The contribution of platelet glycoproteins (GPIa C807T and GPIba C-5T) and cyclooxygenase 2 (COX-2G-765C) polymorphisms to platelet response in patients treated with aspirin.

Aspirin is an antiplatelet agent commonly used in treatment of patients with high risk to develop stroke and myocardial infarction. However, inter-individual variability regarding the inhibition of platelet function by aspirin is well documented. In this study, the correlation between platelet glycoproteins (GPIa C807T and GPIba C-5T) and cyclooxygenase 2 (COX-2G-765C) polymorphisms and antiplatelet response in patients treated with aspirin was investigated. Jordanian adult patients (n=584) who are taking aspirin as an antiplatelet agent participated in the study. Platelet aggregation response was measured using Multiplate Analyzer® system. Polymerase chain reaction-restriction fragment length polymorphism assay (PCR-RFLP) was used for genotyping of the examined polymorphisms.
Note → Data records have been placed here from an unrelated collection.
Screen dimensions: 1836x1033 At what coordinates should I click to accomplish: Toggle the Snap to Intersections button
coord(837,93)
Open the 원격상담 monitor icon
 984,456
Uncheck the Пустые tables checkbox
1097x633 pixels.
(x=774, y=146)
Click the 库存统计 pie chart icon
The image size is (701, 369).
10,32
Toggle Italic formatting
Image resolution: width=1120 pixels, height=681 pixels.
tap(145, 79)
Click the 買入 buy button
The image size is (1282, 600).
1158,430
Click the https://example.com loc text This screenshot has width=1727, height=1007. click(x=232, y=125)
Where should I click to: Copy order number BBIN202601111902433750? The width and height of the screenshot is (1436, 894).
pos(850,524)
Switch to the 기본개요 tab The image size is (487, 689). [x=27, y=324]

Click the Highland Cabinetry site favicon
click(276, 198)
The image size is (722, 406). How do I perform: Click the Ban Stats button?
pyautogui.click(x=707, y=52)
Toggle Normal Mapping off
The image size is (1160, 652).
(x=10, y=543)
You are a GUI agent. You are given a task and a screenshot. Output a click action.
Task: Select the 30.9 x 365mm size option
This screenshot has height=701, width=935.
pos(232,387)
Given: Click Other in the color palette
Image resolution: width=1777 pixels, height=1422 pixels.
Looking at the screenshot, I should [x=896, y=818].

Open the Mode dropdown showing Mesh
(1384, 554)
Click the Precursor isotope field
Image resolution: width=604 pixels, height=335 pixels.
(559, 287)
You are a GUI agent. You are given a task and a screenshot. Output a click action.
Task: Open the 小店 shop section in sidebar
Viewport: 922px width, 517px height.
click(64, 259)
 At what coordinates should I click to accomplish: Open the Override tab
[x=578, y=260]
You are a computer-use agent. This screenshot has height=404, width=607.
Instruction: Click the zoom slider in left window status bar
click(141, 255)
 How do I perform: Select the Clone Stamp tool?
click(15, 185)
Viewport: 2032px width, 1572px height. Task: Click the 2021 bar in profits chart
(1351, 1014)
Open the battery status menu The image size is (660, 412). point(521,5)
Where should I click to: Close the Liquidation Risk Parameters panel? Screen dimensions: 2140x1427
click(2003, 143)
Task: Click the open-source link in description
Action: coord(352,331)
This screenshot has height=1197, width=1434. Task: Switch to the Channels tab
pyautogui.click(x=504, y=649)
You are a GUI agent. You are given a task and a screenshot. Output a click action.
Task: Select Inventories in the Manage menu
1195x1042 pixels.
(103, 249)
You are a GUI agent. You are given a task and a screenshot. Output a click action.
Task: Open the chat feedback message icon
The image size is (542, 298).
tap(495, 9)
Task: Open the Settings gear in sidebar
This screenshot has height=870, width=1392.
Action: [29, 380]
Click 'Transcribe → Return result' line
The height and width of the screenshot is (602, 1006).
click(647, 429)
Aspirin resistance was found in 15.8% of patients. Response to aspirin was significantly associated with GPIba C-5T polymorphism (P<0.05). However, the GPIa C807T and COX-2G-765C polymorphisms were not related to aspirin resistance (P>0.05). A considerable fraction of the Jordanian population is resistant to the antiplatelet effect of aspirin, which might be related to GPIba C-5T polymorphism.